Secondly, Luna lacks Snape's critical faculty. This 
is an essential part of the creative mind; Snape can 
decide which of his new spells and potion modifications 
don't work, refining them until he's satisfied. HBP 
chapter 12 describes the notes in the Prince's 
Potions book as having "crossings-out and revisions
 
[and] many crossings-out and alterations" for 
Sectumsepra in particular (p. 224.) Luna, on the other 
hand, will believe in anything if it's ridiculous 
enough. In this respect Snape is more of a fully-formed 
character, native to the Wizarding World, whereas Luna 
is more comic relief, and is an outsider.
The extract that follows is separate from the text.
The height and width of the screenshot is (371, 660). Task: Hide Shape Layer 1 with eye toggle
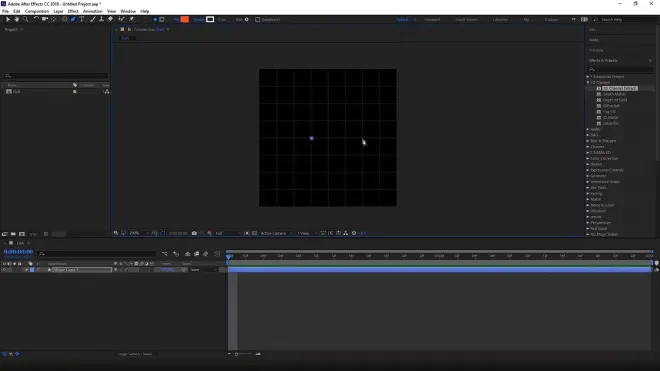pyautogui.click(x=5, y=270)
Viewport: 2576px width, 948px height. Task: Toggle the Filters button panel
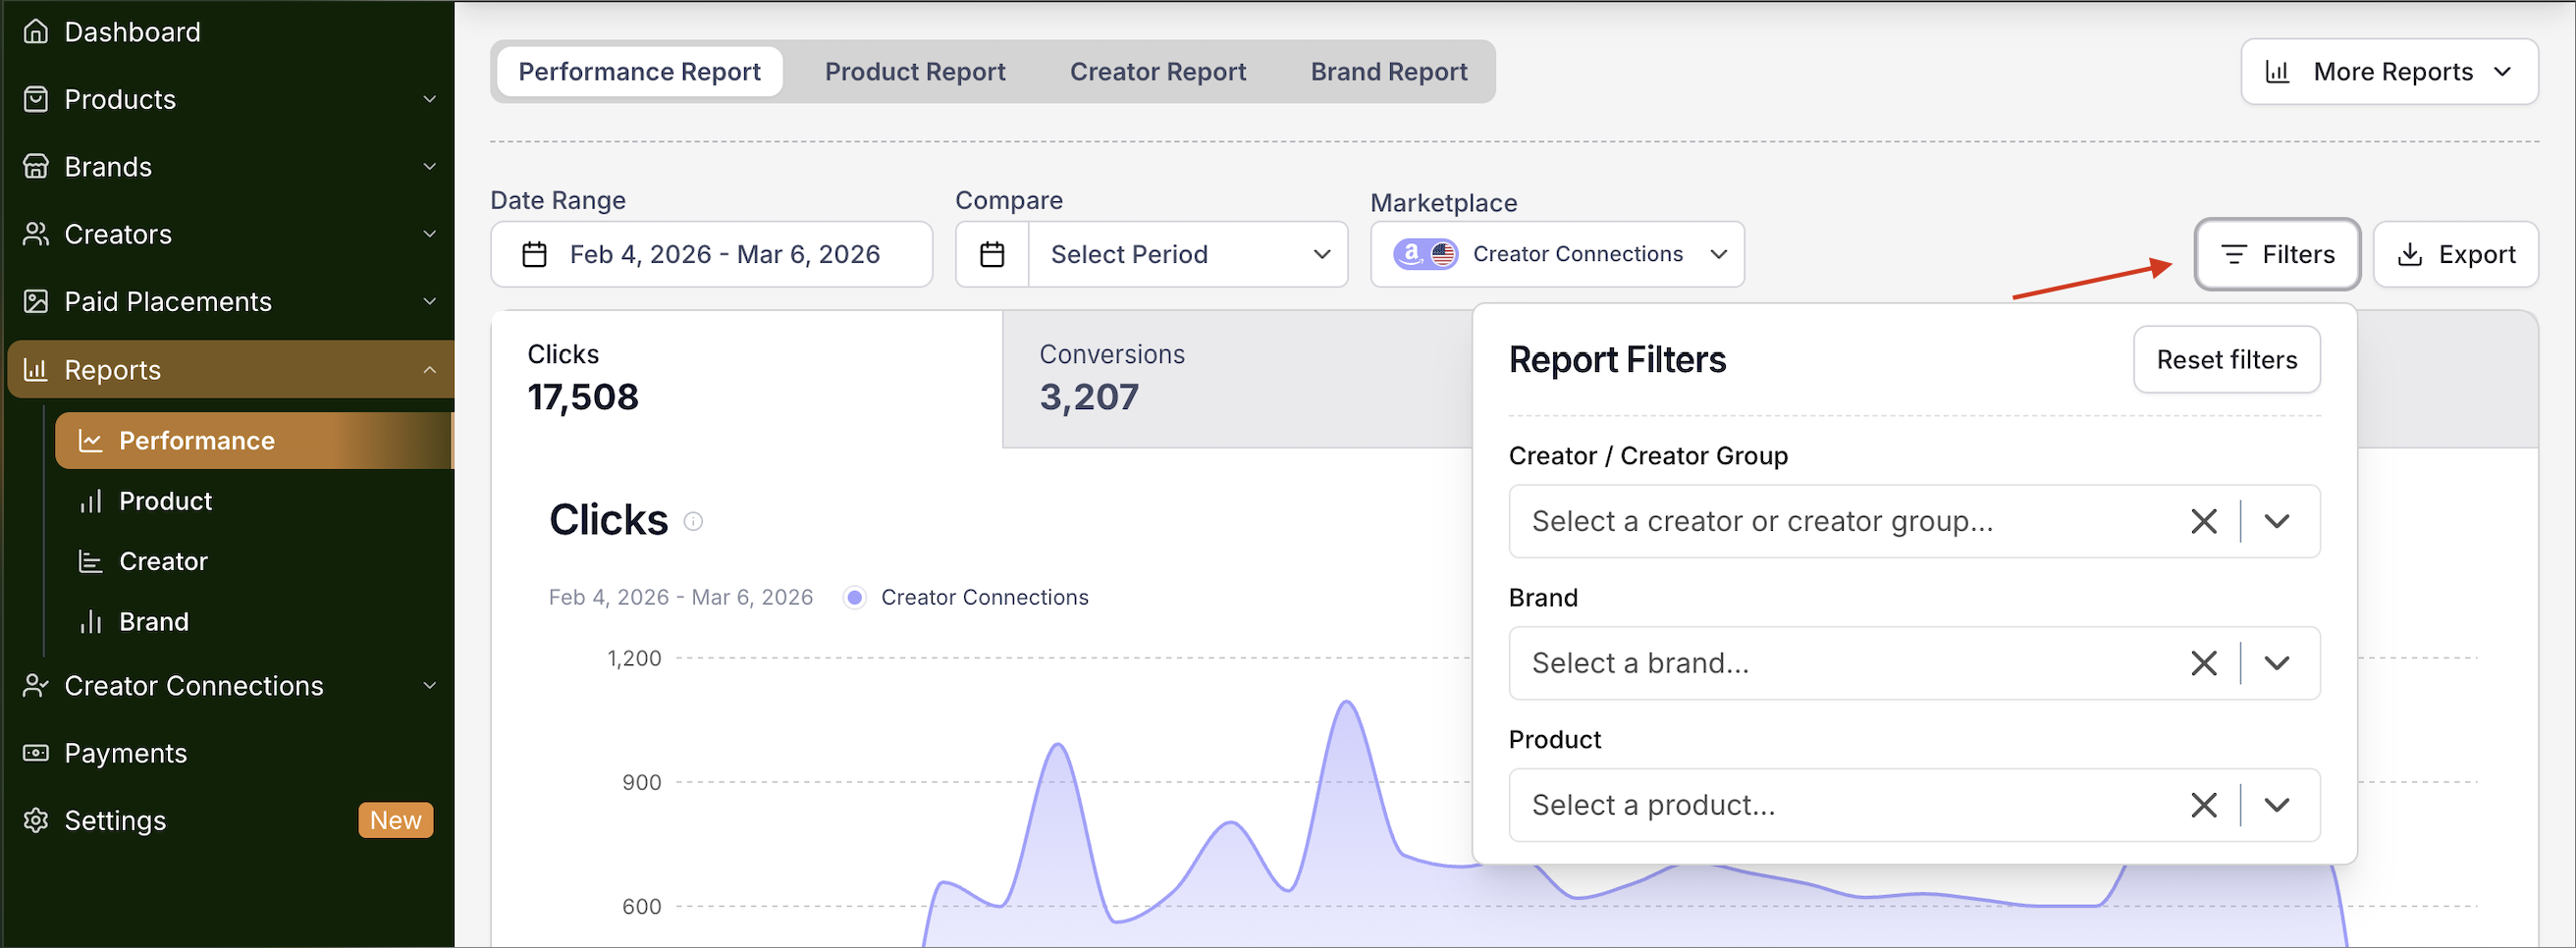pyautogui.click(x=2277, y=255)
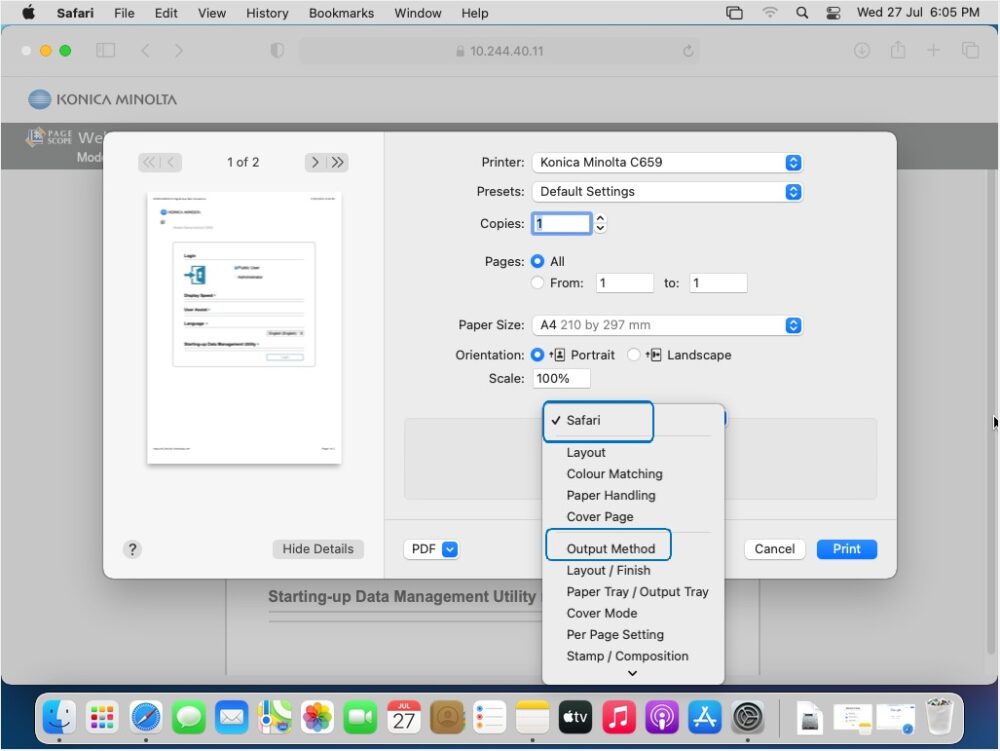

Note that 
Luna never acts on her daft ideas when they would get 
in the way of the action: she's happy enough to mouth 
off about Crumple-Horned Snorcacks, but never tries to 
persuade Harry to teach the DA Aguamenti to douse 
Fudge's Heliopath army. (Great spell and monster names, 
by the way.) This is also essential to Snape's success 
as both wizard and spy: he can't afford to build his 
house on sand when behaving so dangerously.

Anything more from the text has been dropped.